One reason why this topic has entered my thoughts is because my Twitter feed has become mildly animated by talk of a new development in the Full Tilt Poker saga, this one apparently involving some of the site’s companies having filed a claim for nearly $100 million worth of money seized by the feds following Black Friday.
Few in my feed have more specifics on that one, since apparently the full report currently exists behind a paywall over on the eGaming Review website. I imagine before the day is through the story will get disseminated more widely by other outlets without such restricted access.
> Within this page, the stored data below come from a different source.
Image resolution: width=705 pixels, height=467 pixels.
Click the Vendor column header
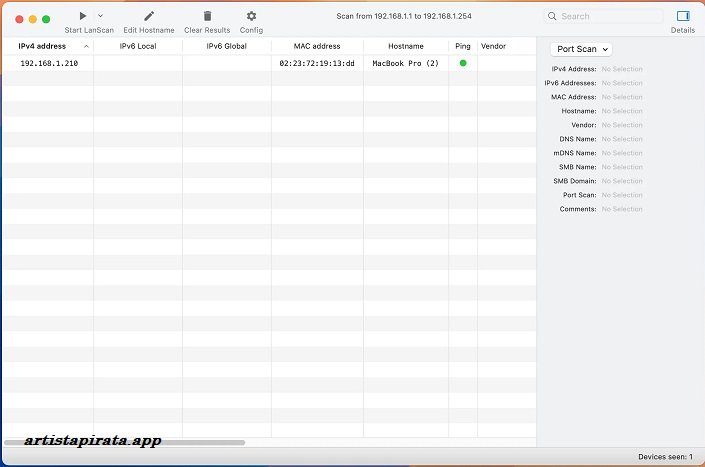493,46
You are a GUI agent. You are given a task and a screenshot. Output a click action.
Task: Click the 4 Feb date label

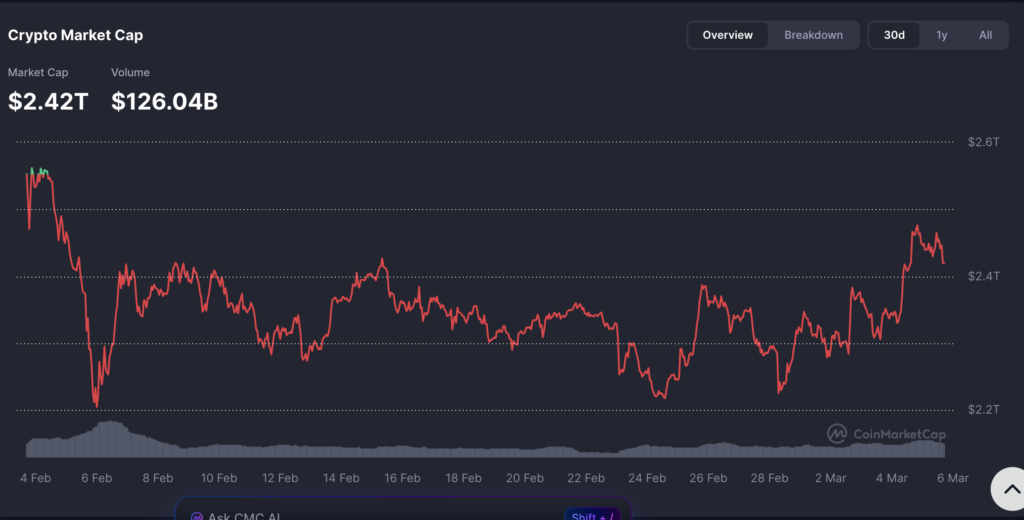[35, 478]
I get a daily email from EGR telling me of all the articles I’m missing out on from not being a subscriber, so tomorrow I expect I will get a message telling me about this latest one. Starting in September, the site began charging £320 a year (plus VAT) for access to its reports, op-eds, and other features regarding the online gaming industry.
The model is not unusual, with many news-related sites having employed it with varying degrees of success (and in some cases, failure). There are “hard” paywalls in which almost no content is available to non-subscribers, “soft” paywalls which allow limited access to all, and other varieties.
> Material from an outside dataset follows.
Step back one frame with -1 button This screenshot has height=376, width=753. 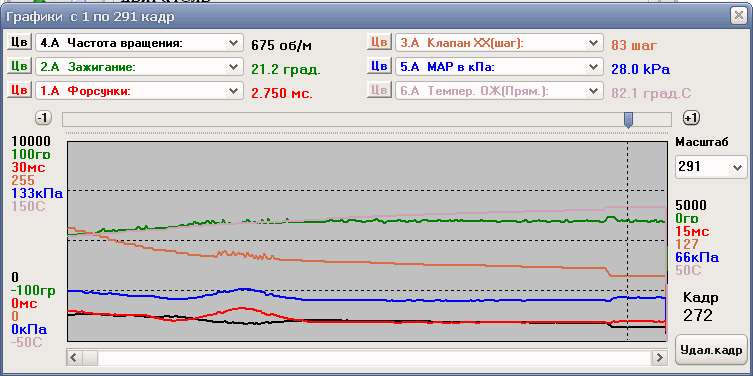coord(44,118)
The eGaming Review occasionally reports items of interest to the poker industry, which is why those folks on my Twitter feed are talking about it this morning. Most other sites that report poker news are free, although recently we’ve seen some sites experimenting with subscription plans of their own.
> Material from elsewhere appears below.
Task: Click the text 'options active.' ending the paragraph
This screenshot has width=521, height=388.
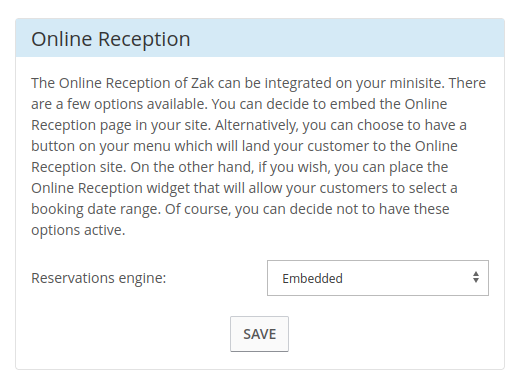Action: 78,230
QuadJacks has tried something along these lines, introducing subscription plans back in September. To be honest, I haven’t given much effort to deciphering what exactly they are doing over there with their “silver,” “gold,” and “platinum” plans (costing $5, $10, and $20 a month, respectively).
A couple of weeks ago WickedChops also launched its paywall-protected “Insider Wicked Chops” site where “independent poker writers and thought leaders” are posting various “industry inside information” via articles and editorials.
Black Friday obviously had a significant effect on some poker news sites’ ability to generate revenue, particularly those that had depended on affiliate programs and other advertising dollars from the targeted sites. Thus was the partial inspiration, I’d assume, for poker news sites to experiment with the subscription model.
But I wonder what readers of this blog -- many of whom, I assume, also peruse those poker news sites -- think about these paywalls having been erected here and there amid your usual browsing paths? What exactly would make you want to pay to read any of these articles (or with QJ, listen to the shows)?
I assume one would have to have some financial reason to do so -- that is to say, your willingness to pay for such “inside information” would have to be directly related to your ability to use that information to make money yourself. Unless, that is, there is some other, non-financial benefit to be had from such access (e.g., the entertainment it provides).
Soliciting your thoughts here. Sorry, I can’t pay you for them -- not even a penny.